-- TASK MATERIAL follows --
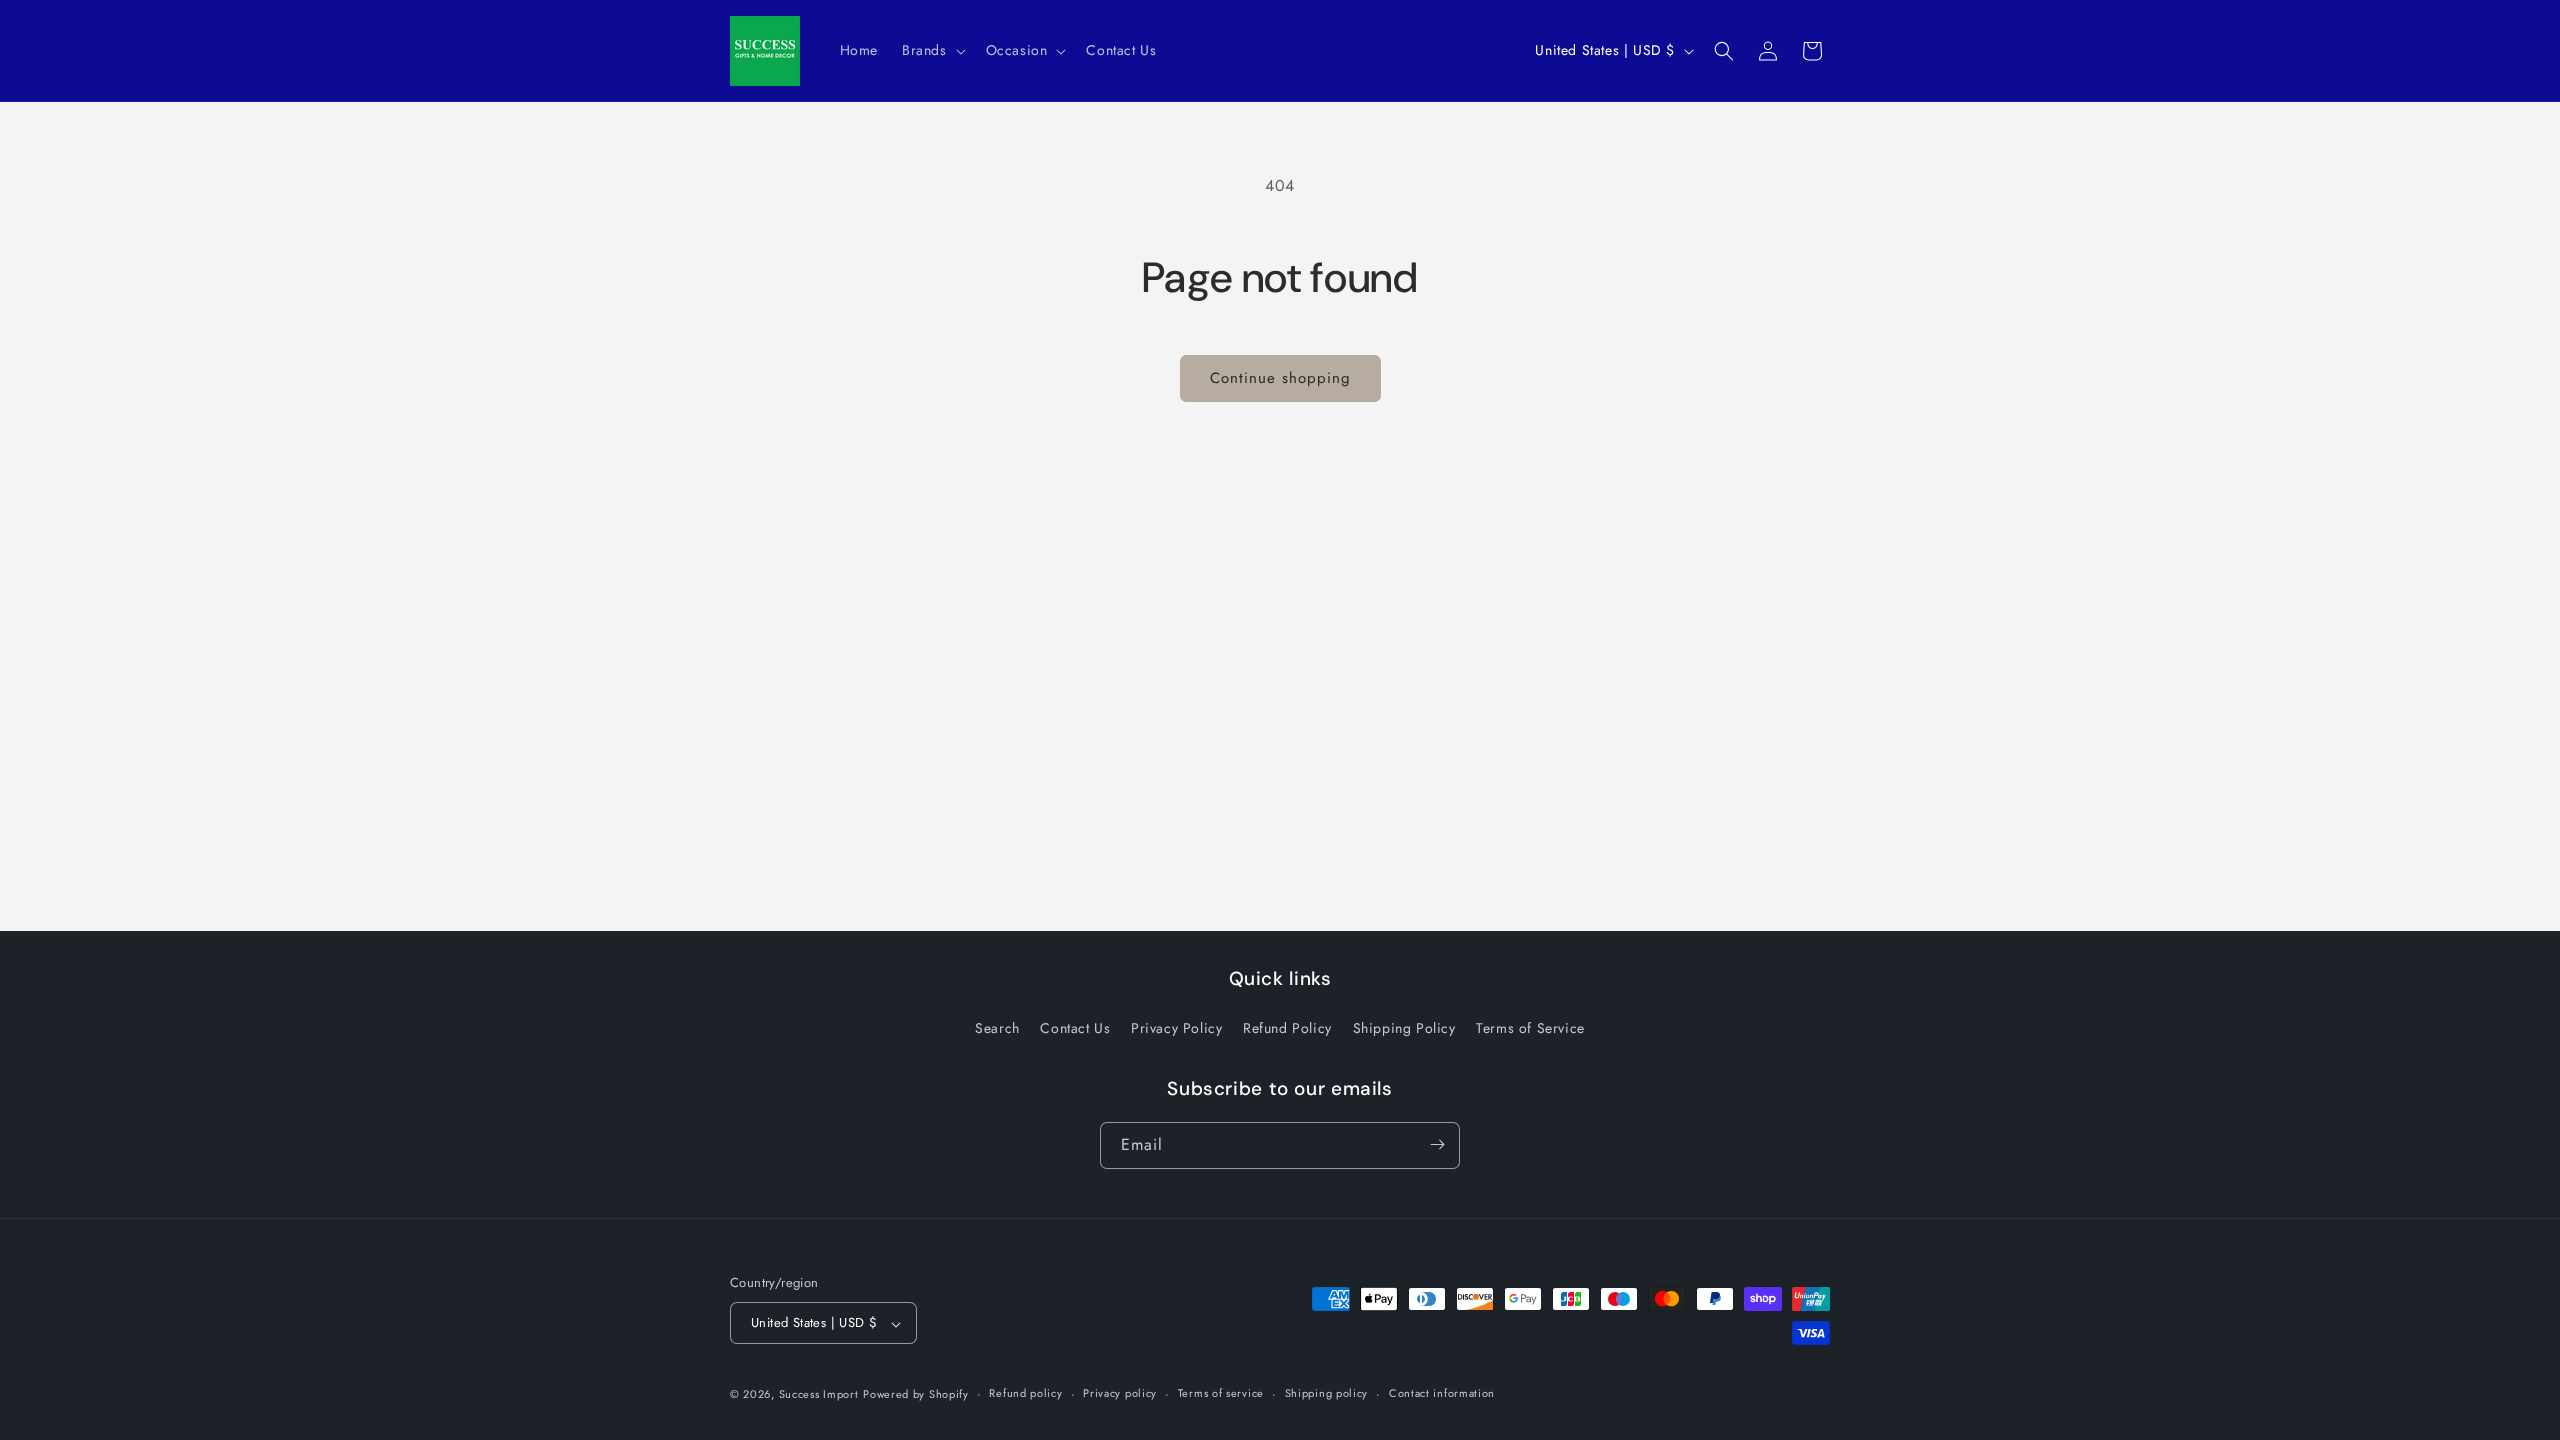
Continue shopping (1280, 378)
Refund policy (1025, 1393)
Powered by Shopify (916, 1394)
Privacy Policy (1176, 1029)
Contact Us (1075, 1029)
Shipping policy (1327, 1393)
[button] (932, 50)
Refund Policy (1287, 1029)
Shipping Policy (1404, 1029)
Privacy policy (1120, 1393)
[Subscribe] (1437, 1144)
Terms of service (1221, 1393)
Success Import (819, 1394)
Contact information (1442, 1393)
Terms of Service (1530, 1029)
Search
-- TASK MATERIAL concluded --
→ **INSTRUCTIONS TO FOLLOW**:
Restate word for word the lines from the one holding "Success Import (819, 1394)" to the end of the listing, both ends included, and nothing more.

→ **SOLUTION BELOW**:
Success Import (819, 1394)
Contact information (1442, 1393)
Terms of Service (1530, 1029)
Search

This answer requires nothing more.